▶ _Excerpt to read_:
# Horoscope LULZ



## soundgardener75 (Aug 24, 2012)

We're all fucked.


----------



## tacotiklah (Aug 27, 2012)

Egotistical douchebag? Yep, sounds like me.


----------



## BlackMastodon (Aug 27, 2012)

^Cheers to that. I do love myself.  This is basically what actual horoscopes are, or at least about as credible.


----------



## Nag (Aug 27, 2012)

Moody Jerk ? yes.


----------



## The Uncreator (Aug 27, 2012)

I fall into perverted psychopath


----------



## Sephiroth952 (Aug 27, 2012)

Whiny Bimbo? Meh i'll take it.


----------



## Cabinet (Aug 27, 2012)

egotistical douchebag master race reporting
all other horoscopes cower in our might


----------



## -42- (Aug 27, 2012)

Neurotic Bitch?




Whatever bitches.


----------



## AxeHappy (Aug 27, 2012)

I don't think anybody I know would describe me as a, "greedy emo."

Perverted Psychopath though...probably all of my exes.


----------



## Chickenhawk (Aug 27, 2012)

Cabinet said:


> Egotistical douchebag master race reporting



Yup.


----------



## ElRay (Aug 27, 2012)

OK. Any INTP Egotistical Douchebags here?

Ray


----------



## Gothic Headhunter (Aug 27, 2012)

Why yes, I am a moody jerk!


----------



## MythicSquirrel (Aug 27, 2012)

Whiny bimbo? Come on, really?


----------



## MrPepperoniNipples (Aug 27, 2012)

awkward fucktard?

I'd say that's about right.


----------



## Grand Moff Tim (Aug 27, 2012)

Hey, I'm not a Taurus...

▶ _Stated exercise 1_: In the horoscope thread, which label does AxeHappy say all of the exes would probably apply?
▶ _Stated exercise 2_: Reproduce the passage of the horoscope thread that begins with the words containing "## Cabinet (Aug" and ends with "Neurotic Bitch?".

▶ _Provided data_:
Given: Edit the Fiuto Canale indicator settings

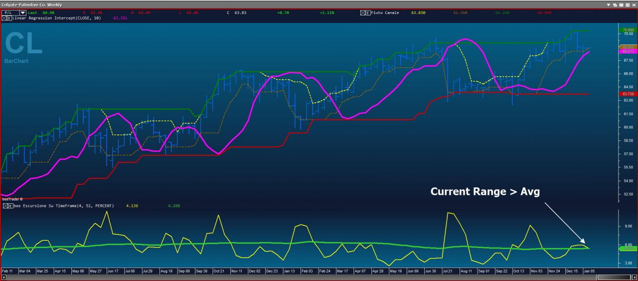Looking at the screenshot, I should pyautogui.click(x=368, y=12).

▶ _Full solution 1_: Perverted psychopath.

▶ _Full solution 2_:
## Cabinet (Aug 27, 2012)

egotistical douchebag master race reporting
all other horoscopes cower in our might


----------



## -42- (Aug 27, 2012)

Neurotic Bitch?